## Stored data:
**********

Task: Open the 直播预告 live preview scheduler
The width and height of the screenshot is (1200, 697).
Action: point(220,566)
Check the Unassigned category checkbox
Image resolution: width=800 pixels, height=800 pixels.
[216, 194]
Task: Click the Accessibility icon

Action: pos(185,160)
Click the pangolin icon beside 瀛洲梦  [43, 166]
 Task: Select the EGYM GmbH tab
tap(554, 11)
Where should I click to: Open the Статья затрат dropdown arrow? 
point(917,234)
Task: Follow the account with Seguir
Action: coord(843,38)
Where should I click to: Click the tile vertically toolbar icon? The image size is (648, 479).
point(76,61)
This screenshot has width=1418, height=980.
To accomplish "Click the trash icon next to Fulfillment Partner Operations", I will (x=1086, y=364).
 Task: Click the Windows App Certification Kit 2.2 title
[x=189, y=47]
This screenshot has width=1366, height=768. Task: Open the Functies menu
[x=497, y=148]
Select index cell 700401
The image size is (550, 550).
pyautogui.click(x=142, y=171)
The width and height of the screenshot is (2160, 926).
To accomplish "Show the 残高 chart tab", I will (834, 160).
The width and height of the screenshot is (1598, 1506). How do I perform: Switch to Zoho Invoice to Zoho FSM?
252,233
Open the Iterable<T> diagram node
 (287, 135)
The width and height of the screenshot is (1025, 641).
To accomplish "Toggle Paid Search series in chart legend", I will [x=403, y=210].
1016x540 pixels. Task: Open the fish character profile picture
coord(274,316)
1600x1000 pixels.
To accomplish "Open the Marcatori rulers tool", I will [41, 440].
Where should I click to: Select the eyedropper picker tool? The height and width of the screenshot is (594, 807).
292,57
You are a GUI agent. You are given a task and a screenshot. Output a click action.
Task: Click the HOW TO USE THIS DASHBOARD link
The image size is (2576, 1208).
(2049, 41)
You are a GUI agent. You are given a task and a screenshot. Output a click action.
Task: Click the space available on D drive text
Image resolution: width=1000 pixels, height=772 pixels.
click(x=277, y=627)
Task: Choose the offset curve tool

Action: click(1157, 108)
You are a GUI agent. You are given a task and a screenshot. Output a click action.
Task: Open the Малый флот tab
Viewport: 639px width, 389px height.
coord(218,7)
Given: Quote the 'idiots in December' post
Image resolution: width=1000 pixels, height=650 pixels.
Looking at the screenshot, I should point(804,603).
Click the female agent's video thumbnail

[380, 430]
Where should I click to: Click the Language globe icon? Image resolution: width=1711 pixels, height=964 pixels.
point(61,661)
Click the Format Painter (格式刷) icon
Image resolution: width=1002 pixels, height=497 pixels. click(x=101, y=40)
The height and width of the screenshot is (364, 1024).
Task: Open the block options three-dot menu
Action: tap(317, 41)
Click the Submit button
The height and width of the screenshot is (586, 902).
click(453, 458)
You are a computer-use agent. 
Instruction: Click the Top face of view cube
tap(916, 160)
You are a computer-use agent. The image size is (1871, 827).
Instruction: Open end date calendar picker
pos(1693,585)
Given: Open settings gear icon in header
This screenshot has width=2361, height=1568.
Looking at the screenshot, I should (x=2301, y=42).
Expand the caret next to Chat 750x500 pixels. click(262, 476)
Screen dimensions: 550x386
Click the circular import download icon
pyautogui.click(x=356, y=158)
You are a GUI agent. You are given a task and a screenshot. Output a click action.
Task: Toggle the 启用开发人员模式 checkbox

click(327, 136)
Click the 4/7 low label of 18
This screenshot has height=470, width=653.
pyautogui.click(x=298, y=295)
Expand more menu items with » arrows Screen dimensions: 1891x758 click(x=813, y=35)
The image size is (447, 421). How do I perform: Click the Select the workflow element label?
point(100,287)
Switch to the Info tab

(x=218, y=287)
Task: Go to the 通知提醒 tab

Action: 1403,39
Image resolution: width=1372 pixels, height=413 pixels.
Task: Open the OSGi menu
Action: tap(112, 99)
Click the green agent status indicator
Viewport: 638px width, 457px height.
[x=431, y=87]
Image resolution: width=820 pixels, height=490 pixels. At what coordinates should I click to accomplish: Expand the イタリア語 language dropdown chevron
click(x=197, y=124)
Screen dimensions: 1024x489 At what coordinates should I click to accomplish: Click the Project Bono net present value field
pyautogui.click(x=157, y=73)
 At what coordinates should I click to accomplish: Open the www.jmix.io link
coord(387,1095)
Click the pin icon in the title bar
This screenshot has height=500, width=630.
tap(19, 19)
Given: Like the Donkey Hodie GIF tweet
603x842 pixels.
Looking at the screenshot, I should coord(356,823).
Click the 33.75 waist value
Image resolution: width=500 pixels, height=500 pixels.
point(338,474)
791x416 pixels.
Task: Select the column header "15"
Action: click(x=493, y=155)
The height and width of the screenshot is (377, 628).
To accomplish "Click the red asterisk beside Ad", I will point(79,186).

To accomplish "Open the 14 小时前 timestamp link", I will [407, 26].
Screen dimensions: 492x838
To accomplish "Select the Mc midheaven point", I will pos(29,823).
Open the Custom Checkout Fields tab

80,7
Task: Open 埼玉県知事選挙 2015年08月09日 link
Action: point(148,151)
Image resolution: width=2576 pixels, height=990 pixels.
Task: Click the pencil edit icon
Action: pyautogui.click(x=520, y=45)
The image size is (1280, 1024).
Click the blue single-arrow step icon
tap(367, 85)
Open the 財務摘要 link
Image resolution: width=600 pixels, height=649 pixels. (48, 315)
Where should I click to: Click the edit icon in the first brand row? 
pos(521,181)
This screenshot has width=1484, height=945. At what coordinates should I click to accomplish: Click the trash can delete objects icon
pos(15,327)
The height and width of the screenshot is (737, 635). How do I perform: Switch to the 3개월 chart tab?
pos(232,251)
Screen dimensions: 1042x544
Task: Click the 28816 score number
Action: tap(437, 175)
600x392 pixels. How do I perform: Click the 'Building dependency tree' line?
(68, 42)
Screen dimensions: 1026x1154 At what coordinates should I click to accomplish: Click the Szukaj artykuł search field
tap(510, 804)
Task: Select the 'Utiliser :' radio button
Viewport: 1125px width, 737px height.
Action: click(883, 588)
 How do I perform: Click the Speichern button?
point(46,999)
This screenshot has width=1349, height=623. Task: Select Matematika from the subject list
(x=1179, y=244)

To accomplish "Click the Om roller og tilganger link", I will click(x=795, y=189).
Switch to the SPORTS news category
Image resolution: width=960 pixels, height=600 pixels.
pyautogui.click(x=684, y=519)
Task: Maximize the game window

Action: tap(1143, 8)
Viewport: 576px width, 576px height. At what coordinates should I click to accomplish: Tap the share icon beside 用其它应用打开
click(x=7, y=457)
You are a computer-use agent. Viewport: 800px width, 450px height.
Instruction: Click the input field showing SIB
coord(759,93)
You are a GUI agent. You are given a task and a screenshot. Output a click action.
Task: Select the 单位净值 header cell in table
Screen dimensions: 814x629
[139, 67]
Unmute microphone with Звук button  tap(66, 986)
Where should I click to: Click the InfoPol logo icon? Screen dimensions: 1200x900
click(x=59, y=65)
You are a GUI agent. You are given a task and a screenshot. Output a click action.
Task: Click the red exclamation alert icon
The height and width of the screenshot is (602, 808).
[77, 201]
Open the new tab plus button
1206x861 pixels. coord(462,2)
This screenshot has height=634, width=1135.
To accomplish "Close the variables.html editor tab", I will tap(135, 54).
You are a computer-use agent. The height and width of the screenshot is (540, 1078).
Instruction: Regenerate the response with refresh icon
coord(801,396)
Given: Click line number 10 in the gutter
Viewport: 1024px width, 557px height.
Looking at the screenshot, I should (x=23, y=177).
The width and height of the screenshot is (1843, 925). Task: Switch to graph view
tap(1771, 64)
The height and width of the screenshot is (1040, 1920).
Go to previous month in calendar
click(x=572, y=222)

**********

## Task goal:
Return each line of the records above in which the word "computer" occurs.

## Solution for this exercise:
You are a computer-use agent. 
You are a computer-use agent. The image size is (1871, 827).
You are a computer-use agent. Viewport: 800px width, 450px height.
You are a computer-use agent. The height and width of the screenshot is (540, 1078).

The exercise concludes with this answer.